Pero he aquí que otro libro de la serie, La serenata de las Caperucitas (151), lleva la firma de Inés. En medio de todos los Papás Noeles aparece Inés…



            ¿Es Papá Noel un seudónimo de Inés? A veces me parece que sí, por algunas semejanzas de estilo entre estos cuentos y otros de ella, pero no podría asegurarlo. Papá Noel también escribió algunos de la serie “Gatito” que generalmente firmaba SiroB. ¿Será Boris el misterioso Papá Noel? Tal vez, pero Inés también participó en esa serie…
            La ilustradora de todos los cuentos de las Caperucitas es Ruth, eso está fuera de duda.
            Las Caperucitas son cuatro hermanitas, aparentemente cuatrillizas porque son igualitas, que llegan al bosque anunciando que son “las nuevas Caperucitas”. Se llaman Caperucita Azul, Caperucita Amarilla, Caperucita Verde y Caperucita Violeta.

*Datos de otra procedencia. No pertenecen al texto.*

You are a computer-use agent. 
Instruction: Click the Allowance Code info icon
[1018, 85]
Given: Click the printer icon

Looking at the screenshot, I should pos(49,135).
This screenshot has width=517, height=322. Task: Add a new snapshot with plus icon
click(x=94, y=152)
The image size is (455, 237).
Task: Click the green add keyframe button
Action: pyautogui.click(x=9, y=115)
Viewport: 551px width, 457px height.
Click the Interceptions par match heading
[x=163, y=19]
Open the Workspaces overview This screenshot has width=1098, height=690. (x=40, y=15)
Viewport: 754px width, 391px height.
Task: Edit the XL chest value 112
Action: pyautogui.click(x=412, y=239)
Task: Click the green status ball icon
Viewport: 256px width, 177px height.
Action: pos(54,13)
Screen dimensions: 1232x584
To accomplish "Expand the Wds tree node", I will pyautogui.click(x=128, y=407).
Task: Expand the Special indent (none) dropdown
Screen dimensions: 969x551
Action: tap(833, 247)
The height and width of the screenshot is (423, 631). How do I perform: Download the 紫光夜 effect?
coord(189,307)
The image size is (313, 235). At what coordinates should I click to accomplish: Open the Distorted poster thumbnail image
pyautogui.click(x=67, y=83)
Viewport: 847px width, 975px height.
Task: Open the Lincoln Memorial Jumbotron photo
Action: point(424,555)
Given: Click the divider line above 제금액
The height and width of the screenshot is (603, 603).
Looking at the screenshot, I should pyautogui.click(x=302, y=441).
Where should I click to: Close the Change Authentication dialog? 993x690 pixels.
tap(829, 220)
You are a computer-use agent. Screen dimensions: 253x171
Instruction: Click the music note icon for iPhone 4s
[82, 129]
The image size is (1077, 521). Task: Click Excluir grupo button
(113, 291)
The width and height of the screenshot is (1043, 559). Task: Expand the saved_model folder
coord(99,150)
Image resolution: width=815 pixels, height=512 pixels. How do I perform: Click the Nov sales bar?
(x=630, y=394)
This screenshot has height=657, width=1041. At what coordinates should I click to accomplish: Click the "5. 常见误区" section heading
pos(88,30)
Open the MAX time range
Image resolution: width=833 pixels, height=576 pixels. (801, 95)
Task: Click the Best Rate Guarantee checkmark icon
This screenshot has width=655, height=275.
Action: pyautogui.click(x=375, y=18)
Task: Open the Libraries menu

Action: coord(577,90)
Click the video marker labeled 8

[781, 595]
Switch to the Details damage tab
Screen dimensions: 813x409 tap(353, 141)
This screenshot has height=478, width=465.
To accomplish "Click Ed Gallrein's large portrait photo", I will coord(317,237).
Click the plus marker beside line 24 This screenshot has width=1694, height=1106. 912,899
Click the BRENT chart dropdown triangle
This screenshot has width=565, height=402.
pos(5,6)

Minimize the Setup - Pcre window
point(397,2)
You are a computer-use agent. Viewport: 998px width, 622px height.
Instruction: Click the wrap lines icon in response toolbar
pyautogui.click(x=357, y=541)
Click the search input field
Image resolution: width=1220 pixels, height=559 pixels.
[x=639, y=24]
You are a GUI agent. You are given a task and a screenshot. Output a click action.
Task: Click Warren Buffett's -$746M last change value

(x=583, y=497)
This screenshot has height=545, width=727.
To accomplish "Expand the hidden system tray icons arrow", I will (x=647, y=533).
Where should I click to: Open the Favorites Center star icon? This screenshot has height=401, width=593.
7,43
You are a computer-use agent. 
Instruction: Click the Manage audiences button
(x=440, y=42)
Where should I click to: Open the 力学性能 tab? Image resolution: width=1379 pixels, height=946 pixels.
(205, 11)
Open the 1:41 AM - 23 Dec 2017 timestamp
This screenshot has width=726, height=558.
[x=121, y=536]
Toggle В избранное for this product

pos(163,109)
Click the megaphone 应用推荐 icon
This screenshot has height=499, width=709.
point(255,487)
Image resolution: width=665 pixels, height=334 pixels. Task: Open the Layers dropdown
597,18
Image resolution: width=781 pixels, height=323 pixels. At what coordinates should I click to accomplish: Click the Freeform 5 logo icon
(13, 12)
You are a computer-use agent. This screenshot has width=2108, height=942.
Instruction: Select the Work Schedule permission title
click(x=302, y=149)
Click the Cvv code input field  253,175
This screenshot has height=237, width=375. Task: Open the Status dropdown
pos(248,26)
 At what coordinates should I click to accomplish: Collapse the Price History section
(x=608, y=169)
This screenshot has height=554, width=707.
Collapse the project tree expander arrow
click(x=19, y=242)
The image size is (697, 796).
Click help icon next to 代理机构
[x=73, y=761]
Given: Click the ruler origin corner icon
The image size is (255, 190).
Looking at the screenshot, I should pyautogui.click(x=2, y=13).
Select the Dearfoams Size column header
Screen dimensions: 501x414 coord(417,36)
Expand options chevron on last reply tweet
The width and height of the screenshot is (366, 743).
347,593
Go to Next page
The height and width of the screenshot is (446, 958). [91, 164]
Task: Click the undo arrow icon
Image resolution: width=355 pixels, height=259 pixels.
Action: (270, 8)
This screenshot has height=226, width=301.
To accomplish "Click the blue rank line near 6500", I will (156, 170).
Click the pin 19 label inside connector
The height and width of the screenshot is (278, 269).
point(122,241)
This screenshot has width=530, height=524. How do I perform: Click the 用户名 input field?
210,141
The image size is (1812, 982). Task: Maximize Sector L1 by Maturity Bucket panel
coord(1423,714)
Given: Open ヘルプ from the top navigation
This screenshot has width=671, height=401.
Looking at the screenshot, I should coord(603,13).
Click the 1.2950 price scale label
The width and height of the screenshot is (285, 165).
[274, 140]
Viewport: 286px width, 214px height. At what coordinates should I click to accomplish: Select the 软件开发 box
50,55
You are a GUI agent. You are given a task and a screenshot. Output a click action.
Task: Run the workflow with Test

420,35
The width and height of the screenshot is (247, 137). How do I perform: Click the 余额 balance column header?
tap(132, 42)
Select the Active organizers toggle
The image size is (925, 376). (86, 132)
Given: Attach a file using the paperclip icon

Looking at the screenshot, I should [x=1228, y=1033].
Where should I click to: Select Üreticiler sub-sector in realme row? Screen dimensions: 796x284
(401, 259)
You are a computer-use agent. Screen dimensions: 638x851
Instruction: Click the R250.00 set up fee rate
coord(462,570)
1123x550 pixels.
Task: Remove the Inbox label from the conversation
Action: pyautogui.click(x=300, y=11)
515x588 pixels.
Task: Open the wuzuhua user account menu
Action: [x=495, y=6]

Llevan hermosos e idénticos vestiditos de esos colores. Su mamá contrató a un pelícano para que les hiciera las capitas, pero no le alcanzó el género para las caperuzas…y  sólo les falta ese detalle para ser como Caperucita Roja. Le cuentan todo eso a Don Colorinche, un colorido papagayo que habla en verso. Las nenas le caen tan bien que se arranca sus plumas de colores y las reparte entre ellas para que se las pongan en la cabeza. Pero luego, al ver que se quedó desnudo, les pide que lo lleven al taller de decoración  de los enanitos para que le fabriquen otro traje.



            Si son las Caperucitas no puede faltar el lobo. Se llama Don Lobodón y, a lo largo de toda la serie, recurre a disfraces y artimañas para engañar a las chicas, pero siempre queda en ridículo ya que las Caperucitas son mucho más listas que él y, en aventuras posteriores, le juegan bromas bastante pesadas como ponerle una gran piedra en la boca o atarle una cañita voladora en la cola. Y tampoco falta la abuelita que, cuando Don Lobodón finge estar enfermo, le da un remedio tan amargo que debe salir corriendo a tomar agua del río.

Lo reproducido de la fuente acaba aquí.